Extracted data entries:
>>>>
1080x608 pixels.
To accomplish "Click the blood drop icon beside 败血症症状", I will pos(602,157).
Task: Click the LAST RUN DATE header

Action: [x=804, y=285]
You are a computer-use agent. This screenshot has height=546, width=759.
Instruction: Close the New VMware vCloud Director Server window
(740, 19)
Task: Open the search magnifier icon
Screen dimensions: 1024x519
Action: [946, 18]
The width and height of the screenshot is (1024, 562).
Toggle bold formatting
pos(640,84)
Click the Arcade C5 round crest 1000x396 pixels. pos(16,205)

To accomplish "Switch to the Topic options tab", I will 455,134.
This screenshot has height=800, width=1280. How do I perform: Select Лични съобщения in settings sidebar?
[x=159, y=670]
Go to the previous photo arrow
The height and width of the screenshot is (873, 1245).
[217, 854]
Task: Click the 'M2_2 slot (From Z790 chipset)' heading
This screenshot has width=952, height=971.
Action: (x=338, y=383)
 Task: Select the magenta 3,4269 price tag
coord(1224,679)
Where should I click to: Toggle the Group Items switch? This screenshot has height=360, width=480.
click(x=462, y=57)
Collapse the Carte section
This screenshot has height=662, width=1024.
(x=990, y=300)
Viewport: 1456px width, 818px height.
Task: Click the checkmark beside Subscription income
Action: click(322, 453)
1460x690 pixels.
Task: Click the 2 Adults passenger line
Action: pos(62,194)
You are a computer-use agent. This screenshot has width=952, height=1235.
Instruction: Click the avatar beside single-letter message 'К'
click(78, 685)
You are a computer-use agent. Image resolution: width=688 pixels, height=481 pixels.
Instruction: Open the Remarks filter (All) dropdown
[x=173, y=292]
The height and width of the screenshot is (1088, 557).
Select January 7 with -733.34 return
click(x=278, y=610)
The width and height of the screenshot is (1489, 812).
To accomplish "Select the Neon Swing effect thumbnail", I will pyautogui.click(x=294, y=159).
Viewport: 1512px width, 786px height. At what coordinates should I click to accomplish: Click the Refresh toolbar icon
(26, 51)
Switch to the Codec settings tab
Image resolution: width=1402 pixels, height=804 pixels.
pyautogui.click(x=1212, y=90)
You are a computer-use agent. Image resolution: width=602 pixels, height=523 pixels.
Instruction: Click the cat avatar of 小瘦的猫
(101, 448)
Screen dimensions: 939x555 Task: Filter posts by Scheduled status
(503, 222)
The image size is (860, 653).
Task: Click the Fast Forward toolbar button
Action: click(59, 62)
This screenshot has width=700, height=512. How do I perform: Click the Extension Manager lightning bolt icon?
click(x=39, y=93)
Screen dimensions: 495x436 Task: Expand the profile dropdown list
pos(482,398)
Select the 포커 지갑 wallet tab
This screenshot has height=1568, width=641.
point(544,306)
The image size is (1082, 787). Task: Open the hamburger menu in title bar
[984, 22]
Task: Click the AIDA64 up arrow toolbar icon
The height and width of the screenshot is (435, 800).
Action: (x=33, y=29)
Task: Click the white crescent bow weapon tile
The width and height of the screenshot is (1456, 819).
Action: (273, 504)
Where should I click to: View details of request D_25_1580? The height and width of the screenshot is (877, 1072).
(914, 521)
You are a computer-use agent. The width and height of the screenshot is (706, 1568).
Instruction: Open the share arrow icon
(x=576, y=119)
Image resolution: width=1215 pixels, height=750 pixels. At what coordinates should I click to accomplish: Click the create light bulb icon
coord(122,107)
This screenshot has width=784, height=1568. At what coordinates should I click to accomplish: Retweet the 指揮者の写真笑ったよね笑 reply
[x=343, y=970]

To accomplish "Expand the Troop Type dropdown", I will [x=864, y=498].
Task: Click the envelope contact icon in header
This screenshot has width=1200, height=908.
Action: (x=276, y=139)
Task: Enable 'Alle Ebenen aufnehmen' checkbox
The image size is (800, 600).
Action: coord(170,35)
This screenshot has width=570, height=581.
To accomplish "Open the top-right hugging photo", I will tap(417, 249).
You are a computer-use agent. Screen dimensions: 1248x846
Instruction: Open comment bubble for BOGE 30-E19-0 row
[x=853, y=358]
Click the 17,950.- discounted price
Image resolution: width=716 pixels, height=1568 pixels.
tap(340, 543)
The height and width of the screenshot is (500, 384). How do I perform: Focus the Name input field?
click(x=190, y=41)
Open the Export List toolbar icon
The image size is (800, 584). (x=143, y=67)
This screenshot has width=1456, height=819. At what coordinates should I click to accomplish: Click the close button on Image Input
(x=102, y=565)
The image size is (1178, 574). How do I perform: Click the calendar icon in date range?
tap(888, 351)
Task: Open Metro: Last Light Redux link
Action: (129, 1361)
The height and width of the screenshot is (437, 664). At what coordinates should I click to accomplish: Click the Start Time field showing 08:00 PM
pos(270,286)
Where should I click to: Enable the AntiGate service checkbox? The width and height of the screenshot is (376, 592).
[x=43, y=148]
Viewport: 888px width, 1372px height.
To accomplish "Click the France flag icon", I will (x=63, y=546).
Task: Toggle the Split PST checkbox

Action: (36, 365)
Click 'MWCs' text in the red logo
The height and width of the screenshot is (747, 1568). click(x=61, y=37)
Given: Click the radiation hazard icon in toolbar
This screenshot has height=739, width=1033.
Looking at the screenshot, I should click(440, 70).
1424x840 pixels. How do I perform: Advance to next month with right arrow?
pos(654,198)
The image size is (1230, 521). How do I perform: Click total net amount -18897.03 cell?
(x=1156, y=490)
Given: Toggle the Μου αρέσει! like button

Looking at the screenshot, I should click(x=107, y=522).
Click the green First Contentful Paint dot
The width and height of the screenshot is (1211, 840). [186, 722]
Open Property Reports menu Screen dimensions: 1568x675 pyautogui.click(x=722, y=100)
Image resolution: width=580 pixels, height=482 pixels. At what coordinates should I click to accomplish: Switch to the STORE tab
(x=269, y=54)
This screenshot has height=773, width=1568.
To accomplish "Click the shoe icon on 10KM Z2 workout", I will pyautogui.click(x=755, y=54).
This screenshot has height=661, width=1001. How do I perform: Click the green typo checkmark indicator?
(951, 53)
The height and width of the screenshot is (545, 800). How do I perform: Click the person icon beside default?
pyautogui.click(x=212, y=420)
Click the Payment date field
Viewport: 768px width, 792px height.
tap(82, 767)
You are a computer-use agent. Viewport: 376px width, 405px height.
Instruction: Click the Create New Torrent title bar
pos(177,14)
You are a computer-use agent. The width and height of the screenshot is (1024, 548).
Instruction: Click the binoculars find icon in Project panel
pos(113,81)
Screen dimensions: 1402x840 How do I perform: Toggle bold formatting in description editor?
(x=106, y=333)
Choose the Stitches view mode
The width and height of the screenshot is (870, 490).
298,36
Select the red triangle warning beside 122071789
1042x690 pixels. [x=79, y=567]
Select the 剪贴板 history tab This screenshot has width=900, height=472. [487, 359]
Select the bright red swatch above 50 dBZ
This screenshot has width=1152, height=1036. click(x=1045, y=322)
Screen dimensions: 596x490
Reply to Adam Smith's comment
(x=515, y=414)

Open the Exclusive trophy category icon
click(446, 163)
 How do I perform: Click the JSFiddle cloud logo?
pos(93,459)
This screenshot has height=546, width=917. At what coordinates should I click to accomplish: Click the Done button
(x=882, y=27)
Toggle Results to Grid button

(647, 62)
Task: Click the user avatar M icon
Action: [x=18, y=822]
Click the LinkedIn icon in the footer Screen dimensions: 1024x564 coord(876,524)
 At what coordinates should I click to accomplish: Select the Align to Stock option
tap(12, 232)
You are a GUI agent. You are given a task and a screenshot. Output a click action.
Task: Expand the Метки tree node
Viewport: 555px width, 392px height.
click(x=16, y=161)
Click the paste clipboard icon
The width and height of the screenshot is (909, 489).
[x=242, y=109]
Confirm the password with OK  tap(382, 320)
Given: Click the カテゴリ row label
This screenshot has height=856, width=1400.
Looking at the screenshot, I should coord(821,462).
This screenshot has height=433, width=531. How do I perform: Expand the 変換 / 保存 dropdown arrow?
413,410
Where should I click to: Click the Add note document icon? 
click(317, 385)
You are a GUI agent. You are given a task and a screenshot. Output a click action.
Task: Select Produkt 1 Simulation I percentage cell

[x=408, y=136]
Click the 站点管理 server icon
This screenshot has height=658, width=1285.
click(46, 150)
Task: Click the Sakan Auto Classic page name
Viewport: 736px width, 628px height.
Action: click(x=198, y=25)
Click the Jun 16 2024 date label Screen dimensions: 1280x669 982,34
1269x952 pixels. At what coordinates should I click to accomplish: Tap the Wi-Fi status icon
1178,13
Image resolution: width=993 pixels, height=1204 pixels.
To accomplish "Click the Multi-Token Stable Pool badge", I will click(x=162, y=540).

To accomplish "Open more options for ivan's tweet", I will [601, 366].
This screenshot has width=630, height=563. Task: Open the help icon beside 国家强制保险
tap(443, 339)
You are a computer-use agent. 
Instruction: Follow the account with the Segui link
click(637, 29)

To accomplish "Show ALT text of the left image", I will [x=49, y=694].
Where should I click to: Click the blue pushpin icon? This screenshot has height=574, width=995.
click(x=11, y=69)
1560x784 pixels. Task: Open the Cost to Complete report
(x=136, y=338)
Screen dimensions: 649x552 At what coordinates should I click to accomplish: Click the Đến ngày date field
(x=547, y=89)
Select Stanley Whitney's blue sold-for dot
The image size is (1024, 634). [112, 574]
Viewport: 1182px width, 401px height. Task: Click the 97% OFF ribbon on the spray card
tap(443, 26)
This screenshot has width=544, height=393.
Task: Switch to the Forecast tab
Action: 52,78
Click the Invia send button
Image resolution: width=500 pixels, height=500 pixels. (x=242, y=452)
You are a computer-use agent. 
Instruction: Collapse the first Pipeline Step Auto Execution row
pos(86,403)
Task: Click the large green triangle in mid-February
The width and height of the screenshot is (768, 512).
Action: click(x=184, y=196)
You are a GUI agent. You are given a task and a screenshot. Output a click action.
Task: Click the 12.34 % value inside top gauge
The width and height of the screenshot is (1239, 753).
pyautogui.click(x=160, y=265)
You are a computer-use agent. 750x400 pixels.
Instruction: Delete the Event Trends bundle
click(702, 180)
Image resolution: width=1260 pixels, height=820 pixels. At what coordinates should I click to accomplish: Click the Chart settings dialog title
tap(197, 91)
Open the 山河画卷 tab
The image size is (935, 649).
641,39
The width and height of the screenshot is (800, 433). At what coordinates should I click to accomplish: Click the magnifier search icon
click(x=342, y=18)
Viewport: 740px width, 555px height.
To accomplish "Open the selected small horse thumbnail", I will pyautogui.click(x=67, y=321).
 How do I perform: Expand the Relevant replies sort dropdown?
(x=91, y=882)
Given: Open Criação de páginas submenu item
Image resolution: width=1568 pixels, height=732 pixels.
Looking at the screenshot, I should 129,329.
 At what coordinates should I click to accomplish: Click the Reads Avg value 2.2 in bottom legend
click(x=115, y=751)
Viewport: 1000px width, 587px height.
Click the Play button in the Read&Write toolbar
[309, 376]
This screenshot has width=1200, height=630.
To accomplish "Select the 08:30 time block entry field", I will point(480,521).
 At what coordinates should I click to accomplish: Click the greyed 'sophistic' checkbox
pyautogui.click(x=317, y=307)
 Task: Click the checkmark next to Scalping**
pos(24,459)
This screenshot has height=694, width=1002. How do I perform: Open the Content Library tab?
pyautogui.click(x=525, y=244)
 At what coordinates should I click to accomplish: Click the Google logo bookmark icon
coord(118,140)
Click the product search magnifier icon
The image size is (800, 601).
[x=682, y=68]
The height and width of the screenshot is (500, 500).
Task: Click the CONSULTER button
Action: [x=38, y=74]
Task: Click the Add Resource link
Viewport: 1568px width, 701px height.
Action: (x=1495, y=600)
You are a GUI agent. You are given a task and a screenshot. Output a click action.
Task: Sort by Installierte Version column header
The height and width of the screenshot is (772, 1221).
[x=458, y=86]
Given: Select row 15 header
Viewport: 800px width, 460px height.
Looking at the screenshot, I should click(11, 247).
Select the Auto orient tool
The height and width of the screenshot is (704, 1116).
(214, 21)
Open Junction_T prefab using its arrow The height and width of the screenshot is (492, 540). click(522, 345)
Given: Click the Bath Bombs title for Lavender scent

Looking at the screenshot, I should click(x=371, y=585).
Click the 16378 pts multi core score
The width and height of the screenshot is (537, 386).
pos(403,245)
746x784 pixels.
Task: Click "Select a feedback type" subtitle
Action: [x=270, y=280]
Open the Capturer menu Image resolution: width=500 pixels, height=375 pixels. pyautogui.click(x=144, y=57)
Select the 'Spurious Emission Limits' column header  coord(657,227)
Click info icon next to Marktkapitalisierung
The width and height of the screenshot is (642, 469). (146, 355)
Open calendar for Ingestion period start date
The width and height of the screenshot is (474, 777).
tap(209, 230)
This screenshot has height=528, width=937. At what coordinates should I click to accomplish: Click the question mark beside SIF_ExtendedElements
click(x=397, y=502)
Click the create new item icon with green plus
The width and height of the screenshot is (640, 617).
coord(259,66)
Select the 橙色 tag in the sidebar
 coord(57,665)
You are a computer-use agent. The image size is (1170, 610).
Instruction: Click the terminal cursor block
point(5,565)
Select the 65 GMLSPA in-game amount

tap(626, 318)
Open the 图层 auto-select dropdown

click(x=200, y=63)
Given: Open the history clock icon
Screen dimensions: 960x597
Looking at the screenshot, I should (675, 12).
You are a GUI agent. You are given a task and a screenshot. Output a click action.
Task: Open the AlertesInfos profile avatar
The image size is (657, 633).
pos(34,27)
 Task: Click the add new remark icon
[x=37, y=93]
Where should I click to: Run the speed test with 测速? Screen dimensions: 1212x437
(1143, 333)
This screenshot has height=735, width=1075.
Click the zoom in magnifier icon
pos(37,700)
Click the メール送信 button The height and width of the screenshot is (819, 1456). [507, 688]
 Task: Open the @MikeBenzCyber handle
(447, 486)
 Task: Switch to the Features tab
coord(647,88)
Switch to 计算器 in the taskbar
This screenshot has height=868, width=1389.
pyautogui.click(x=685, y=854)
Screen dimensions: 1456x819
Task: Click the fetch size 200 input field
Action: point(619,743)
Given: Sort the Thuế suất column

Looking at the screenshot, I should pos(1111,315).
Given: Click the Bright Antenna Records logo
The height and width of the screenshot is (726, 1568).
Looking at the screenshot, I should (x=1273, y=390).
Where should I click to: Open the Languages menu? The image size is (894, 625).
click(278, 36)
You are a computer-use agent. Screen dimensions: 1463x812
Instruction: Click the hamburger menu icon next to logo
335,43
<<<<
→ **Task**:
Which lines above include "history"? Show each of them by copying it.

→ **Output for this exercise**:
Select the 剪贴板 history tab This screenshot has width=900, height=472. [487, 359]
Given: Open the history clock icon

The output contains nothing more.